◆ EXERCISE GOAL
The answer should be each line of the records that contains the word "computer"; please copy them all.

◆ Stored records

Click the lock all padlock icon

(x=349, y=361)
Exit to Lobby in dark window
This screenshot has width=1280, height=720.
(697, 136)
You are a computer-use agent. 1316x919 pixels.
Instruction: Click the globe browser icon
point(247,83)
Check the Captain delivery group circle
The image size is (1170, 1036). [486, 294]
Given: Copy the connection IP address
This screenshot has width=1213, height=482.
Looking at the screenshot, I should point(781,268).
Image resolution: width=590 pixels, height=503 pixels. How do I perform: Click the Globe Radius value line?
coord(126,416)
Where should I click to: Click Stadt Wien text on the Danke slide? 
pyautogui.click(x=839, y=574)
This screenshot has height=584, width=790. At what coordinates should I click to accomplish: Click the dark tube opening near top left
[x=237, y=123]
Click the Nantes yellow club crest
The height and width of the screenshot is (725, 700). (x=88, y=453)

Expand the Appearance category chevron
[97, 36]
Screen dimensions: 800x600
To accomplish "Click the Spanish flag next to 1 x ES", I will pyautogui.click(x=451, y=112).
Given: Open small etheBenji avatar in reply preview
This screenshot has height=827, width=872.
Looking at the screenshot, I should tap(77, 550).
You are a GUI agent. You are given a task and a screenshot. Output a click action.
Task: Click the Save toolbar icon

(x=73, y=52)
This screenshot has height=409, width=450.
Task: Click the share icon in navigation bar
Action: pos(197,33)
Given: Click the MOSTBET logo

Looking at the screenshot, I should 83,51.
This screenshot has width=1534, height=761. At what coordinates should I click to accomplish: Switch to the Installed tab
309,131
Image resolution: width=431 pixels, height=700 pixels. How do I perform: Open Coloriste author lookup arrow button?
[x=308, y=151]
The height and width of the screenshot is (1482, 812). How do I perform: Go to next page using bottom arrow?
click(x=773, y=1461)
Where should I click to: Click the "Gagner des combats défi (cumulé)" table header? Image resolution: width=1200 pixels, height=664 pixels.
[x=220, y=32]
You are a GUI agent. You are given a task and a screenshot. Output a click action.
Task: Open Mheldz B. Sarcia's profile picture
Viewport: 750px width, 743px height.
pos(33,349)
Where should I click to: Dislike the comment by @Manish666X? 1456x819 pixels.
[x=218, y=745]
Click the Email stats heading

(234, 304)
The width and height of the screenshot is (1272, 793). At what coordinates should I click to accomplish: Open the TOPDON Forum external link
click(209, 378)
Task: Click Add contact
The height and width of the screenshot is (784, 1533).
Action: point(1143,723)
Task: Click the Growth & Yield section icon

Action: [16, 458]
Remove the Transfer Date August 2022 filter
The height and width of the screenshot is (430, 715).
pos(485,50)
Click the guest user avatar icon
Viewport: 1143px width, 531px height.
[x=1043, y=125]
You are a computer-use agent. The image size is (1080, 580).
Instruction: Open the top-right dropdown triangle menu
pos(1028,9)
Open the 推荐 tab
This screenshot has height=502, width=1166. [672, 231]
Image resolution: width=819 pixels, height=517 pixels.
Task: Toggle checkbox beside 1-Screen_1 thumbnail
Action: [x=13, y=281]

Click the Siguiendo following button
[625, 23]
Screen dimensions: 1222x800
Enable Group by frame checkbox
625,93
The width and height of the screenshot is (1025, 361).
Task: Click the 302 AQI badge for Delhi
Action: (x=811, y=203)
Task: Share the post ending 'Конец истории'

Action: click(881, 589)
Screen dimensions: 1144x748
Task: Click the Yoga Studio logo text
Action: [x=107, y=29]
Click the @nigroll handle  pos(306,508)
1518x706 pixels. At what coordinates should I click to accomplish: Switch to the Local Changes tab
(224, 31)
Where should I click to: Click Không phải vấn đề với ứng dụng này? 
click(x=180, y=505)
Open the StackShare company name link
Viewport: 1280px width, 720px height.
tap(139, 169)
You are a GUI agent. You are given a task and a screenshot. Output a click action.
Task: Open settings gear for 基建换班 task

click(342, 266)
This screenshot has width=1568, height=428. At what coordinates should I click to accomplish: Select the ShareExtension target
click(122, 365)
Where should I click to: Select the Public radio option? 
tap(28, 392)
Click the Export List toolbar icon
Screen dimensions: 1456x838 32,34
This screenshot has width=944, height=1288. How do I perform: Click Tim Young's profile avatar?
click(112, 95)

◆ EXERCISE RESULT
You are a computer-use agent. 1316x919 pixels.
You are a computer-use agent. The image size is (1080, 580).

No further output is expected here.